For instance, in Germany, the federal government formulated the ‘Hightech-Strategie’ where it highlighted the several components of R&D in Germany. This included the required and relevant topics from education, innovation, and technology. The strategy was launched in 2006 and was updated in 2014 to last until 2021 with combined efforts across all the ministries. Since then, it has triggered investments by the federal government reaching up to €27billion.

To reach the advancement and success of Germany might take the countries in the Middle East a while as there are fragmented players and siloed stakeholders in the ecosystem. Nonetheless, in the meantime, fundamentals will need to be revisited such as the education system and changing the cultural mindset of individuals. A large part of this means there needs to be a comprehensive and deep re-education for society.

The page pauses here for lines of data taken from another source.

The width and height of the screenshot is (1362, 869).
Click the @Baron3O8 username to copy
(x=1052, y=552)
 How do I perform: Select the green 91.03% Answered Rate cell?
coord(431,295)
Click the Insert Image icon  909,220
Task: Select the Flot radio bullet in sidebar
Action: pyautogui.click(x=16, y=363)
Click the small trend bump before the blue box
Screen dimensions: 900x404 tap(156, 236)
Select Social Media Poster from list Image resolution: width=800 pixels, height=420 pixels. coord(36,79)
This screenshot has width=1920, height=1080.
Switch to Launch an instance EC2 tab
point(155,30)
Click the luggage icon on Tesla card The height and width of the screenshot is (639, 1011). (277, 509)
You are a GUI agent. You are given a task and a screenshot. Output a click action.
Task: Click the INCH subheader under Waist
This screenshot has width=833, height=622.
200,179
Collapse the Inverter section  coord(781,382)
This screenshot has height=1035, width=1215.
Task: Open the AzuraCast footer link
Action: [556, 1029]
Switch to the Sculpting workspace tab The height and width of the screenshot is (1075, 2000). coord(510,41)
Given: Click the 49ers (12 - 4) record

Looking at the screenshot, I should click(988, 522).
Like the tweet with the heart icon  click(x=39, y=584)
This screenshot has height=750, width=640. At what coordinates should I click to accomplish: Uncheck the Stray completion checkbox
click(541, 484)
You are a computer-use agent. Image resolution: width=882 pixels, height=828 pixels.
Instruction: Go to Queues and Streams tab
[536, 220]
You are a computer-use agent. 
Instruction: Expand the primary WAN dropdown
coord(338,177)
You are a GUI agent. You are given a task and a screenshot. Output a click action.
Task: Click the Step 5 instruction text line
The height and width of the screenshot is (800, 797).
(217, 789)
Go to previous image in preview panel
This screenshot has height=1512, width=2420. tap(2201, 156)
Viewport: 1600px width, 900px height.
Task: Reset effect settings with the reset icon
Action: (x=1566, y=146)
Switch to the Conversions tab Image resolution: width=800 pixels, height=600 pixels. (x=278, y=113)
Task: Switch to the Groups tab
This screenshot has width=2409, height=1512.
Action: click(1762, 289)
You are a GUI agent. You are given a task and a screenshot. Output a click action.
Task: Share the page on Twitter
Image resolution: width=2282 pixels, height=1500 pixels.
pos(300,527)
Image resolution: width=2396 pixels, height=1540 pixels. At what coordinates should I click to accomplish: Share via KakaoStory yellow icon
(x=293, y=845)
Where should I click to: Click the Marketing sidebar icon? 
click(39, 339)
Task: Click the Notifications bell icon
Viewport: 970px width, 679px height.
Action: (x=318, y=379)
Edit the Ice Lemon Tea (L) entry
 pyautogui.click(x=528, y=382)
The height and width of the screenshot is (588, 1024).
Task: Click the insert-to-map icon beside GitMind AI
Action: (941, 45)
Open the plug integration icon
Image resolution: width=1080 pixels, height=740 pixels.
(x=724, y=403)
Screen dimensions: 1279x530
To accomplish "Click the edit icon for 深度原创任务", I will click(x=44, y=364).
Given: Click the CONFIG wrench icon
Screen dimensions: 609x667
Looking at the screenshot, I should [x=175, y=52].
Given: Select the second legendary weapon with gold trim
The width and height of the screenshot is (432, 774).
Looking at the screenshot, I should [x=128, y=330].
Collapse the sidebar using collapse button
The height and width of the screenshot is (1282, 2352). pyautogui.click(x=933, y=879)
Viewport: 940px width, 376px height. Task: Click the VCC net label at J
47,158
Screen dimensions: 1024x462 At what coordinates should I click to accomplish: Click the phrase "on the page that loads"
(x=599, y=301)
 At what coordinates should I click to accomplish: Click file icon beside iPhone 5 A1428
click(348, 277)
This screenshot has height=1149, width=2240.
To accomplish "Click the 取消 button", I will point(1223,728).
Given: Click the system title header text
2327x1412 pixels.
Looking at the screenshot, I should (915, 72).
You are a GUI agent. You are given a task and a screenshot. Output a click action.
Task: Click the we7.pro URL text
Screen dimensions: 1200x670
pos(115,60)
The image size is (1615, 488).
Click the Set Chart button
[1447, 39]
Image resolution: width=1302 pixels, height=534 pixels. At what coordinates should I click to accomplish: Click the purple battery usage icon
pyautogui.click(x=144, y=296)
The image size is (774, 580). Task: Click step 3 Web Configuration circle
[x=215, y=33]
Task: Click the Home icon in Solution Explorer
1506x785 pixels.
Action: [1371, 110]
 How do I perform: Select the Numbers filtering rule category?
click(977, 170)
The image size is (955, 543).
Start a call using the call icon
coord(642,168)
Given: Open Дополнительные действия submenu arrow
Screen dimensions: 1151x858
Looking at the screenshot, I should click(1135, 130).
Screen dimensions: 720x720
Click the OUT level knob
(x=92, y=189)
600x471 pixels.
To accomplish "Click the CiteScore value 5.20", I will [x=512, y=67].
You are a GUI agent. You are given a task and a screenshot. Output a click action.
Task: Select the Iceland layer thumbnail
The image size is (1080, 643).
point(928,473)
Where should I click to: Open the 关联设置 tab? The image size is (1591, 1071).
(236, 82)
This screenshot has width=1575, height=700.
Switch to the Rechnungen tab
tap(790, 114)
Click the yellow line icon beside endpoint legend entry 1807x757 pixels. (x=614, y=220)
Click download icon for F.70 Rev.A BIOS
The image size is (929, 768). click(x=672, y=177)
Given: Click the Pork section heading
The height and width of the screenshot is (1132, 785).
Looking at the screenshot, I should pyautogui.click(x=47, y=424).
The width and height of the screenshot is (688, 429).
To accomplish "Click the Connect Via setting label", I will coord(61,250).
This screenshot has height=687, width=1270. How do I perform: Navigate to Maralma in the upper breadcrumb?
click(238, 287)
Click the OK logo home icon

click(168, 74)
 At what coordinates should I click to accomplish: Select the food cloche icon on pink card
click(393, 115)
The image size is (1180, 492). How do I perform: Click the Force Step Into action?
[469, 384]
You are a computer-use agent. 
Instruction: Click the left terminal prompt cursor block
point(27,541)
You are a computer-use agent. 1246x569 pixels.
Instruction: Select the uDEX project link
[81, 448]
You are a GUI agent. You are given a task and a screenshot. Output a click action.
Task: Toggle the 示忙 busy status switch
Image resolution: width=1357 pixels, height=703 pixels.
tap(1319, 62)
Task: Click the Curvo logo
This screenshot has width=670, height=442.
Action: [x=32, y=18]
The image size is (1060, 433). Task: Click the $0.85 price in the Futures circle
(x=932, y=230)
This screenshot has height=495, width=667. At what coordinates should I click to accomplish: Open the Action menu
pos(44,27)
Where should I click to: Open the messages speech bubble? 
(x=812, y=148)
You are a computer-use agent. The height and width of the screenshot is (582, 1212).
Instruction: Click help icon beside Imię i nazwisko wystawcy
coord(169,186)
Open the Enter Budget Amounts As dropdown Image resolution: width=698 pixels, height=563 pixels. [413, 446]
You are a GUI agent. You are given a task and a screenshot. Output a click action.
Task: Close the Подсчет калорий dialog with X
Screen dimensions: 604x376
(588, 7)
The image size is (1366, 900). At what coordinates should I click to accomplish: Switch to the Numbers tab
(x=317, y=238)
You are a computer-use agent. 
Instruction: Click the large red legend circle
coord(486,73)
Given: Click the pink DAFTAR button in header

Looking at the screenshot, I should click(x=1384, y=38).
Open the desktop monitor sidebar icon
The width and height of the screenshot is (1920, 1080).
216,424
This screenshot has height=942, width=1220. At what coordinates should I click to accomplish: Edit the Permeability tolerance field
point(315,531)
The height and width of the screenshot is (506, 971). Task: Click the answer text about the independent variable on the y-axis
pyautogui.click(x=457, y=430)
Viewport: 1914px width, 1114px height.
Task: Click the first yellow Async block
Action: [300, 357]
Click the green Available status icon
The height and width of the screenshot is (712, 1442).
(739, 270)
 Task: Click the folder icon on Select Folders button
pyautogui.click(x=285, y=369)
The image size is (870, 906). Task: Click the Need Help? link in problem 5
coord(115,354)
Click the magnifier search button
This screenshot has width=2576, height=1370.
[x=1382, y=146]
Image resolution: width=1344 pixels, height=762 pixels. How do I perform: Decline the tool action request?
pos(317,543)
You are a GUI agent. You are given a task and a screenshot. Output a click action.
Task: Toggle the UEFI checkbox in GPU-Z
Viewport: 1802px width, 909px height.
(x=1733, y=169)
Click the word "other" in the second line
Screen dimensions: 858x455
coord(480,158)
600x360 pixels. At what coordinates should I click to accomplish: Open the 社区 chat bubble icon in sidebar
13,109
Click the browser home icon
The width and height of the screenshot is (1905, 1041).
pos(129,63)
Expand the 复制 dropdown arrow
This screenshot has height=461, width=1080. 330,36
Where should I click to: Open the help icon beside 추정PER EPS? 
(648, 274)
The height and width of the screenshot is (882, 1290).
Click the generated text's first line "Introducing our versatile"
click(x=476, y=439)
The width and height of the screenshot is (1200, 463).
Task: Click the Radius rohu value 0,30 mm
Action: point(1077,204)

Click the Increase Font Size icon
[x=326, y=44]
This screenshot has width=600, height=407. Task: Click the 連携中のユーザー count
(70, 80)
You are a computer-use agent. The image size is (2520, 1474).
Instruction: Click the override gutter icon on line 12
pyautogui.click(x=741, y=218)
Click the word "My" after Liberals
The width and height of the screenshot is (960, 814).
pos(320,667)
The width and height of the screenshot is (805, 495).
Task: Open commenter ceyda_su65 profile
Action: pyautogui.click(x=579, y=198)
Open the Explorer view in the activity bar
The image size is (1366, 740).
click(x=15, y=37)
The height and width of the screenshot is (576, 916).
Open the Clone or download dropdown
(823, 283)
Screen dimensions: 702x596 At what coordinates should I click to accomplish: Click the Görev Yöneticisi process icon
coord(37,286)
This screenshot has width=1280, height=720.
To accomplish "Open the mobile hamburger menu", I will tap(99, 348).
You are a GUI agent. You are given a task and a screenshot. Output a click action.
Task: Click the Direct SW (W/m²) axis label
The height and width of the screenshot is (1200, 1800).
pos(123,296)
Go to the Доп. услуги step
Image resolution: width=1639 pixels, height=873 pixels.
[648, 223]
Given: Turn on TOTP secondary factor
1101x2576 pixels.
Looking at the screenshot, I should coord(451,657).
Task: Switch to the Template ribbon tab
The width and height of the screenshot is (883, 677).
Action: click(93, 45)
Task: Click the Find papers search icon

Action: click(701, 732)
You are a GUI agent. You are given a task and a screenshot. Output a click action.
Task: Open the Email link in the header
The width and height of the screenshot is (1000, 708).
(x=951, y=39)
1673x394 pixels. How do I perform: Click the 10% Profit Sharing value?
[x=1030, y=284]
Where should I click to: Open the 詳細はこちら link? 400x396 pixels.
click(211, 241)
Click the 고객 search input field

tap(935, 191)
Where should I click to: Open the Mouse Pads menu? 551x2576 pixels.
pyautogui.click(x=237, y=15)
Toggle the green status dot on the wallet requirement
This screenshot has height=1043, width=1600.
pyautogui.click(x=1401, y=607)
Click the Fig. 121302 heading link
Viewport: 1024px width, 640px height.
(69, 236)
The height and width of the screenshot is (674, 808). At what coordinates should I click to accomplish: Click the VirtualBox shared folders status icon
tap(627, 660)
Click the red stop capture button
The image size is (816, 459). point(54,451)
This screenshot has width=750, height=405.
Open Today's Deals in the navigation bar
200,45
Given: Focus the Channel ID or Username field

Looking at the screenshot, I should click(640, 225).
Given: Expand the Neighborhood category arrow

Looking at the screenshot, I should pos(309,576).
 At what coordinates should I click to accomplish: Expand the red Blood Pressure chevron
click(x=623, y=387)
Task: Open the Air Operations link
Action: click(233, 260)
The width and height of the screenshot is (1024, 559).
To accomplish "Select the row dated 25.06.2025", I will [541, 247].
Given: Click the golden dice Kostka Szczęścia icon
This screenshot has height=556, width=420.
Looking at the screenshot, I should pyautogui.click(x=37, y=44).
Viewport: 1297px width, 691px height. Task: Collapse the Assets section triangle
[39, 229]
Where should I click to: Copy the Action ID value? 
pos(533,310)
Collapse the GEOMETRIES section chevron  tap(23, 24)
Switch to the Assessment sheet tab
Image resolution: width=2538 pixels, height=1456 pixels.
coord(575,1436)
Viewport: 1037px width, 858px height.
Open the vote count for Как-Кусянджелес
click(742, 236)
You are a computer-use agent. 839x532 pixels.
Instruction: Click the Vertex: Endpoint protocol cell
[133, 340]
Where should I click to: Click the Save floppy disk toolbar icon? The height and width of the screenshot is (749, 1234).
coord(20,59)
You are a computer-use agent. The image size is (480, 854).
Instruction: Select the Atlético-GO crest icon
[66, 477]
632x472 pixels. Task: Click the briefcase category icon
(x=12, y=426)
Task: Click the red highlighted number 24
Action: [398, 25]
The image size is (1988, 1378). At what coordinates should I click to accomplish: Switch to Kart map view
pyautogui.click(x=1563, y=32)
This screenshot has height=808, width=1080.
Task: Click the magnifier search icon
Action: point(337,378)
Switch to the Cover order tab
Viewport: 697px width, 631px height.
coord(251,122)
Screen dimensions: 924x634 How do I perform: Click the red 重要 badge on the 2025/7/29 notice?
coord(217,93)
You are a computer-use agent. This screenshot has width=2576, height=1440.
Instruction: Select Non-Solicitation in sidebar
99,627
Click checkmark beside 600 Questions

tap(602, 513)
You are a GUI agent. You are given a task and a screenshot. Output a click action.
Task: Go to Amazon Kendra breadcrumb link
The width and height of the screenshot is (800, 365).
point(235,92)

For instance, according to Egypt’s Ministry of Trade and Investment, many small to medium sized enterprises (SME) in Egypt shy away from digitisation as they do not foresee its future benefits and instead see it as a costly endeavour.  

International companies such as Siemens can then be injected into the ecosystem to try to engage the society through knowledge transfer which brings us to the same issue of the high costs of importing knowledge and the lack of customised 4IR to the country, or region.

The majority of the region’s private and public sectors still have a long journey to go through before they get to the 4IR, as they are currently in the early to mid-stages of the Third Industrial Revolution (3IR) and the progress to digitisation. Thus, many of those extravagant visions require a strong coordination and communication plan to ensure all the society are involved and the visions are based on aligned needs and priorities across the sectors.

The Fourth Industrial Revolution may seem like a buzzword utilised by the elites, but it will no doubt impact the rest of the population sooner or later and our region is not hiding away from it.

With a youth bulge that doesn’t seem to be slowing down anytime soon and a growing demand for progress with socio-economic challenges such as job opportunities or the demand for an improved health or education system, it is critical to start having fruitful dialogues that result in action, soon.